GPファイナルメダリスト7名が出場する全日本選手権 昨季優勝の宇野昌磨・坂本花織に精鋭が挑む

沢田聡子

GPファイナル銀メダリスト宇野(左)、銅メダリスト鍵山(右)が優勝候補か 【写真:ロイター/アフロ】

2連覇がかかる宇野、完成度で勝負する鍵山

 世界選手権代表最終選考会を兼ねる全日本選手権は、長野・ビッグハットで12月21日から開幕する。シングルでは、男子・宇野昌磨、女子・坂本花織といずれも昨季世界選手権金メダリストが、ディフェンディングチャンピオンとして臨む。

 12月上旬に行われたGPファイナルで、男子では宇野が銀メダル・鍵山優真が銅メダル、女子では坂本が金メダル・吉田陽菜が銅メダルを獲得している。またジュニアGPファイナルでも、男子では中田璃士が金メダル、女子では島田麻央が金メダル・上薗恋奈が銅メダルを勝ち取った。ファイナルメダリスト7名に加え、ファイナル進出を逃し全日本に照準を合わせてきた選手達も上位進出を狙う。世界でも有数のハイレベルな国内選手権で、宇野・坂本の牙城を崩すスケーターは現れるのか、注目される。

 男子は、宇野、鍵山が有力か。宇野は表現力を重視する姿勢で今季を迎えたが、GPで鍵山やイリア・マリニン(アメリカ)、アダム・シャオ・イム・ファ(フランス)ら若手と競い、再び闘争心に火がついた。今季は4回転サルコウを入れない構成で臨んでいるが、それでもフリップ・ループ・トウループと3種類の4回転を組み込むプログラムは世界屈指の高難度を誇る。世界一といえる演技構成点も強みで、2連覇への期待が高まる。

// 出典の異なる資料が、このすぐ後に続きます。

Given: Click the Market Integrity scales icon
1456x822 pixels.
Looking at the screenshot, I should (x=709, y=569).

 鍵山は左足首の怪我のため、昨季は国際大会への出場はかなわなかった。今季フランス杯では、まだマックスではない構成ながらシャオ・イム・ファ、マリニンに続く3位に入る。NHK杯では、ショートで4回転の本数をフランス杯の1本から2本に増やし、フリーでも磨いてきた表現力が光る滑りをみせて優勝。ファイナルでも、完成度の高い滑りで銅メダルを獲得した。一年前は万全ではない中で出場し8位に終わった全日本だが、今年こそは本領を発揮するだろう。

 ポテンシャル充分のダークホースが、三浦佳生だ。スケートカナダで2位に入り、フィンランド大会では初優勝して、2年連続となるファイナル進出を果たした。ファイナルでは胃腸炎のため公式練習に参加できない状況でフリーを迎えるが、GP2戦では封印していた4回転ループに挑む気迫をみせている。苦境にあっても全力で戦い抜いた経験は、全日本でも必ず生きてくるはずだ。

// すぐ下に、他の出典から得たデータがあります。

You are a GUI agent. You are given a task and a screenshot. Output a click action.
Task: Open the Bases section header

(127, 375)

 ジャンプの天才・佐藤駿は、スケートアメリカ3位、フィンランド大会2位とGP2戦とも表彰台に立ったものの、惜しくもファイナル進出は果たせなかった。しかしルッツを含む4回転ジャンプの安定感に加え、今季は表現面での向上が著しい。本来の力を発揮できれば、激戦の全日本でも上位に食い込めるはずだ。

 GPではスケートカナダ・中国杯とも4位でファイナル進出を逃した友野一希だが、全日本にピークを合わせる力は昨季の3位という成績で証明済みだ。昨季世界選手権では6位という結果も残しているだけに、全日本で再び表彰台に上り、代表選考を勝ち抜きたい。

 昨季GPファイナル銀メダリストの山本草太はスケートカナダでGP初優勝を果たしたが、中国杯では6位に終わりファイナル進出はならなかった。昨季初出場したものの実力を出し切れず15位に終わった世界選手権でリベンジを果たすため、今年こそ全日本のメダルを獲得したいところだ。GPでは苦戦している島田高志郎にも、昨季銀メダリストとしての自信を持ち、全日本に臨んでほしい。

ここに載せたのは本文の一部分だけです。